In 1938, the Bermants came to Glasgow where, after school, the young Chaim taught for a while in Hebrew classes. One of his pupils was Cyril Harris, today the Chief Rabbi of South Africa. Thus was achieved the final leavening of the unique Bermant accent - Polish-Lithuanian-Latvian-Yiddish- Scottish - in which short, staccato phrases issued through an equally complex arrangement of facial hair, itself consistently at risk from the sparks and smoke of a dangling, untipped cigarette.
An ardent, though far from uncritical, Zionist, Bermant spent several prolonged periods in Israel. He tried kibbutz life in the early 1950s and, after marrying the painter Judy Weil, twice tried to transfer his family life to the Holy Land - in the 1970s and 1980s. However, he found it holier in Hampstead Garden Suburb, upon which he frequently bestowed Eden-like qualities in print.
After higher education at Glasgow University and the LSE, he became a schoolteacher between 1955 and 1957, before joining Scottish TV and then Granada, where he worked for Sidney Bernstein alongside Jeremy Isaacs. Had it not been for that impenetrable accent, he would doubtless have appeared more often than he did in front of the cameras. As it was, he showed considerable flair as a television dramatist with Pews (1980), a play about a non-Jew mischievously conscripted into a quorum for Jewish prayer.
He was a skilled writer of fiction and non-fiction, with 30 books to his credit. His novels, including Jericho Sleep Alone (1964), Berl Make Tea (1965) and Now Newman Was Old (1978) were small masterpieces of sympathetic humour. His non-fiction works, including the acclaimed account of leading Anglo-Jewish families, The Cousinhood (1971) and a biography, in 1990, of the emeritus Chief Rabbi Lord Jakobovits, were invariably informative and readable.
He joined the staff of the Jewish Chronicle in 1961 and three years later became its features editor. But office routine was a constraint and he embarked upon a freelance life in 1966. In the following three decades he wrote for a number of newspapers, notably the Observer and the Daily Telegraph, with great eloquence and some versatility - he once briefly wrote a food column.

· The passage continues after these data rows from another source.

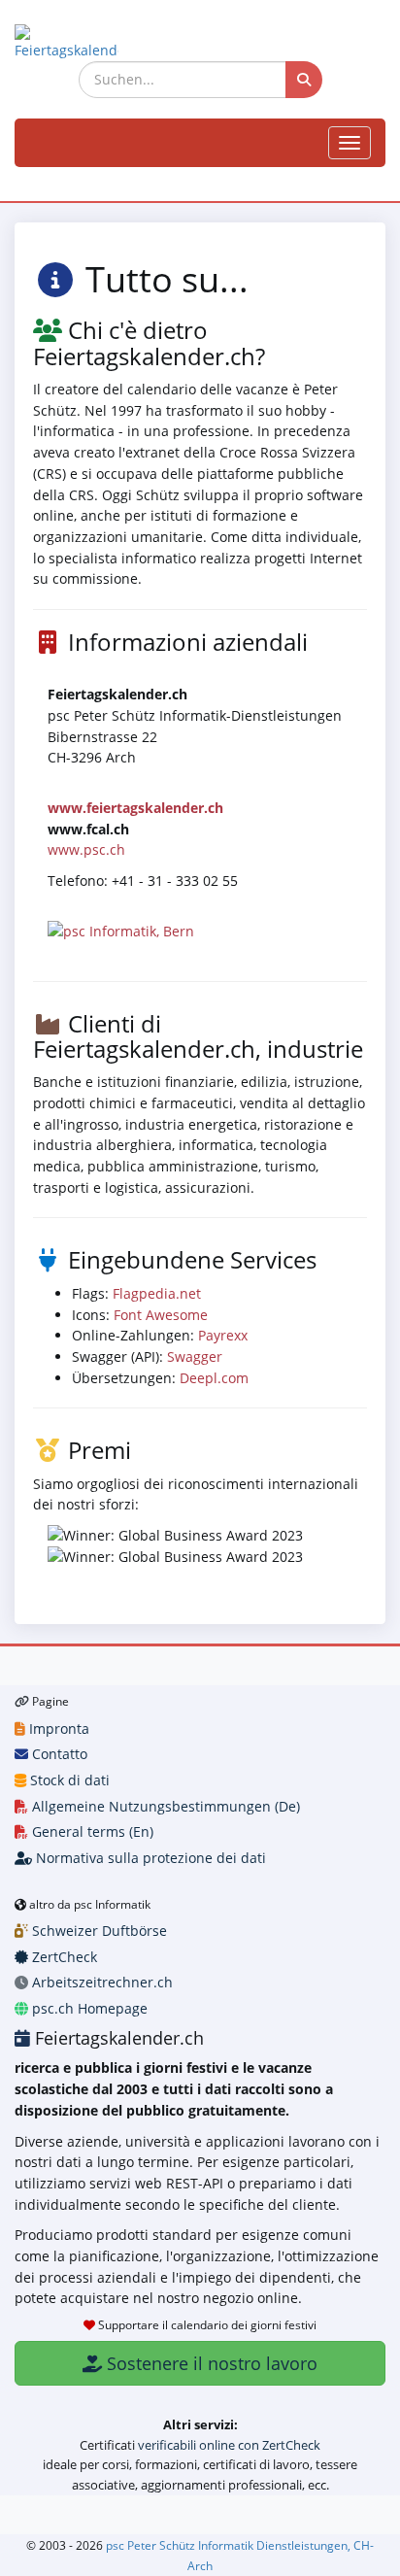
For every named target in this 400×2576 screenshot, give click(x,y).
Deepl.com (214, 1378)
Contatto (57, 1754)
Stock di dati (68, 1780)
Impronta (57, 1728)
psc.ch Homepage (88, 2008)
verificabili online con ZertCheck (229, 2445)
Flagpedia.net (157, 1293)
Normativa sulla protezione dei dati (149, 1857)
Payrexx (223, 1335)
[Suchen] (303, 79)
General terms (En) (90, 1831)
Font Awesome (161, 1314)
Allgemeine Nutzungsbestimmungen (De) (164, 1806)
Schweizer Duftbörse (97, 1930)
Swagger (194, 1356)
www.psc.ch (86, 849)
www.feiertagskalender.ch (135, 807)
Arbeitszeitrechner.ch (100, 1982)
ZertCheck (62, 1957)
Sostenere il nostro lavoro (209, 2363)
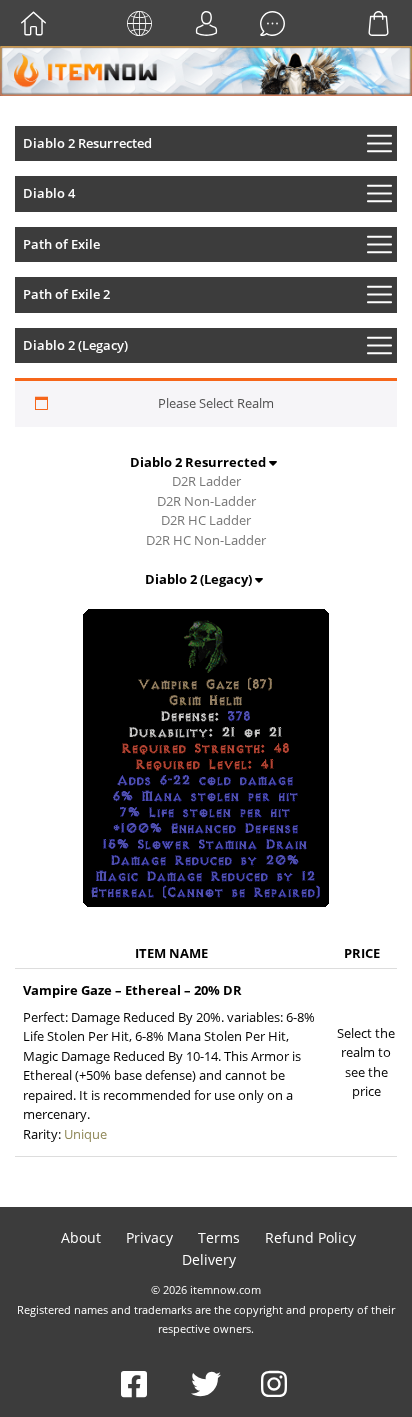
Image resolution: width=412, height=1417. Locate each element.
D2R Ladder (206, 481)
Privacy (149, 1237)
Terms (219, 1237)
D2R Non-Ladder (206, 501)
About (81, 1237)
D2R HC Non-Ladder (206, 540)
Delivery (209, 1259)
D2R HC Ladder (206, 520)
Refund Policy (310, 1237)
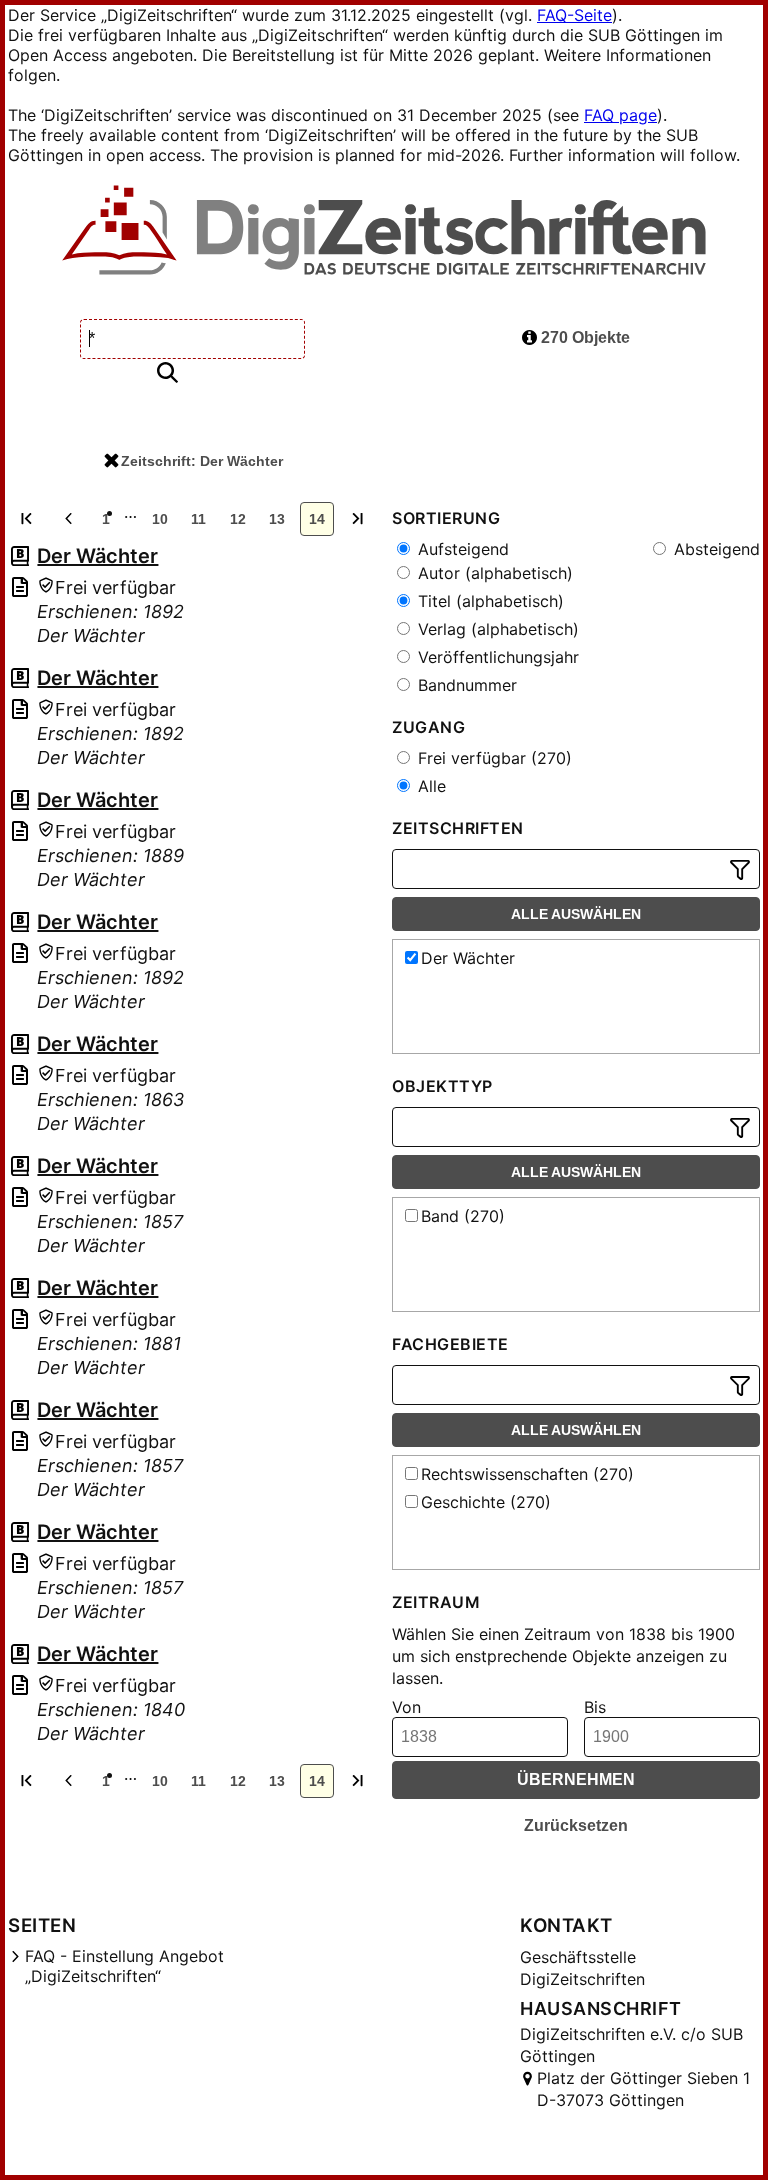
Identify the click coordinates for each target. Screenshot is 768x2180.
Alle (429, 786)
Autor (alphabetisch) (493, 573)
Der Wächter (97, 556)
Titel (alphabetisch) (488, 601)
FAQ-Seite (574, 15)
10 (160, 519)
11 (198, 519)
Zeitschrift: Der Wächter (202, 461)
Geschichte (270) (486, 1502)
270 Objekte (583, 337)
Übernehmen (576, 1779)
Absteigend (714, 549)
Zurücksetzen (576, 1825)
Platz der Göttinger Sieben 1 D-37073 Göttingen (643, 2089)
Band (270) (463, 1216)
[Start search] (167, 373)
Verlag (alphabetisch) (496, 629)
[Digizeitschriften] (384, 232)
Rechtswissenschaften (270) (527, 1474)
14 (317, 519)
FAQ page (620, 115)
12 (238, 519)
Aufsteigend (461, 549)
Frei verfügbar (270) (492, 758)
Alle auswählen (576, 914)
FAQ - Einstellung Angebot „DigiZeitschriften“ (124, 1966)
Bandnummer (465, 685)
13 (277, 519)
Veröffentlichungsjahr (496, 657)
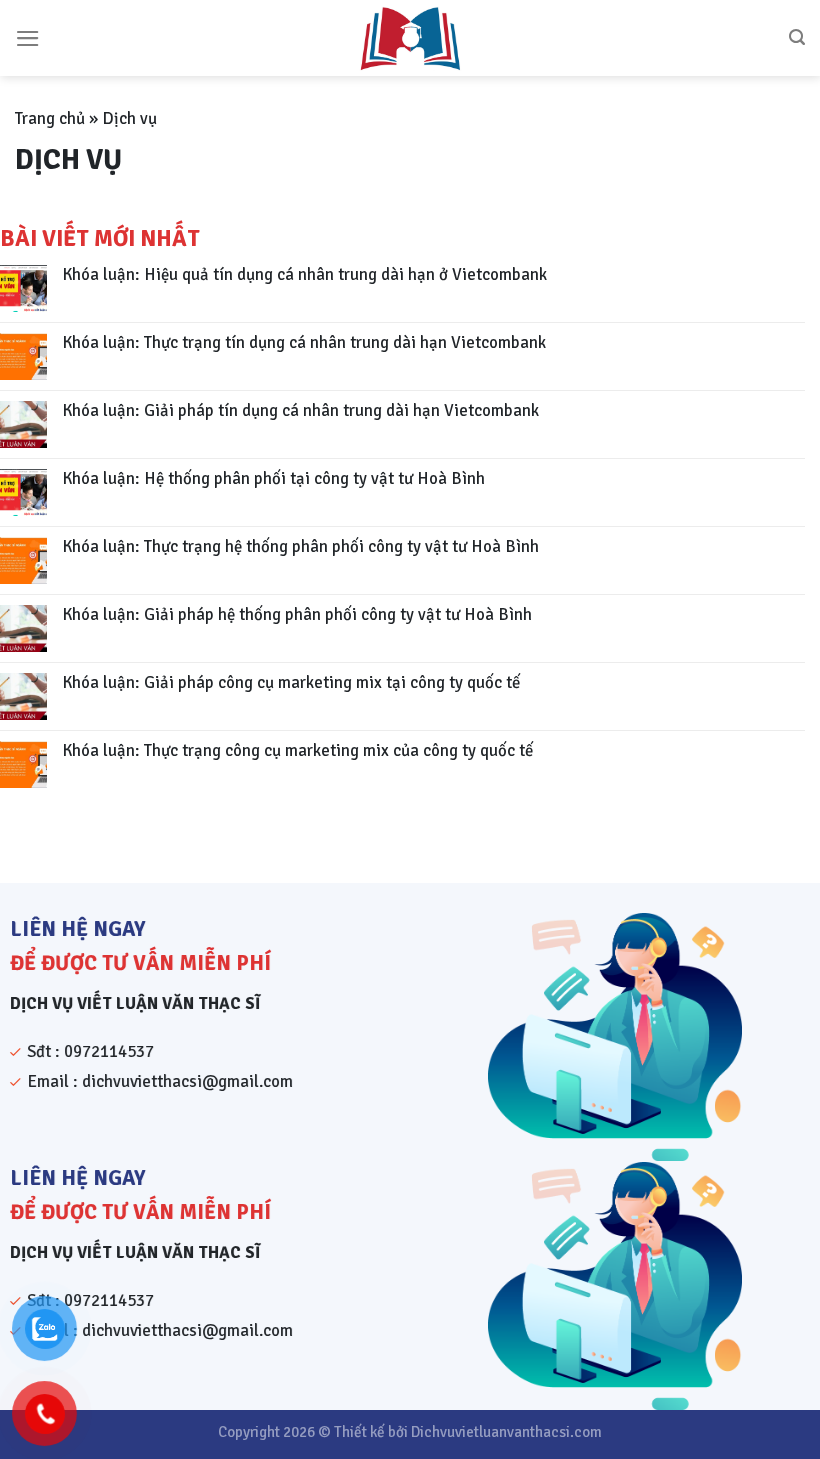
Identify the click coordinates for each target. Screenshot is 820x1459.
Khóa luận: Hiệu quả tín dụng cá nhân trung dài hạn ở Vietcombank (304, 275)
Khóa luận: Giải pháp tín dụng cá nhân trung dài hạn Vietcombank (300, 411)
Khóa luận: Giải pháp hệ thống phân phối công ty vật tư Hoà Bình (297, 615)
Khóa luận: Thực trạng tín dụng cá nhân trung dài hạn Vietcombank (304, 343)
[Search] (797, 37)
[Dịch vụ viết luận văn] (410, 38)
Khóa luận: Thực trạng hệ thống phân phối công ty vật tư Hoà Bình (300, 547)
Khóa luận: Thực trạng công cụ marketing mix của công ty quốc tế (297, 751)
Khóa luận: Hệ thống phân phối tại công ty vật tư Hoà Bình (273, 479)
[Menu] (28, 38)
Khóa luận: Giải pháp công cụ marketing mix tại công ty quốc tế (291, 683)
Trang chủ (50, 118)
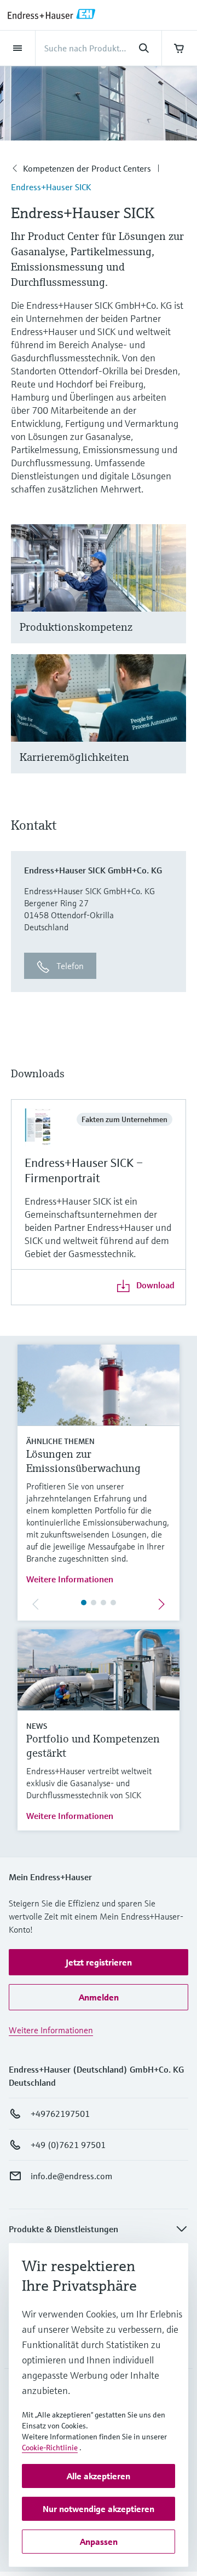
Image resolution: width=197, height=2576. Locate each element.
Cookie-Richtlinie (50, 2447)
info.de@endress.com (71, 2175)
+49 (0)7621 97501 (68, 2144)
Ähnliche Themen (60, 1441)
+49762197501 (60, 2113)
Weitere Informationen (69, 1579)
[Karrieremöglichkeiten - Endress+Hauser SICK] (173, 727)
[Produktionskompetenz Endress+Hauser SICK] (173, 597)
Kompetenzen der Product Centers (87, 168)
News (36, 1726)
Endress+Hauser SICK (51, 186)
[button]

But his motivation and his milieu were quintessentially Jewish, and his principal public platform was the Jewish Chronicle. His knowledge and background gave him the authority to expose intolerance and absurdities wherever they occurred, even within the most observant of religious circles. His powers of expression - as potent as any journalist writing in this country - made such exposure effective. He despised fanaticism, blinkered intolerance and injustice and was able to attack examples of them without recourse to vitriol. He was also capable of fond praise and lyrical reflection.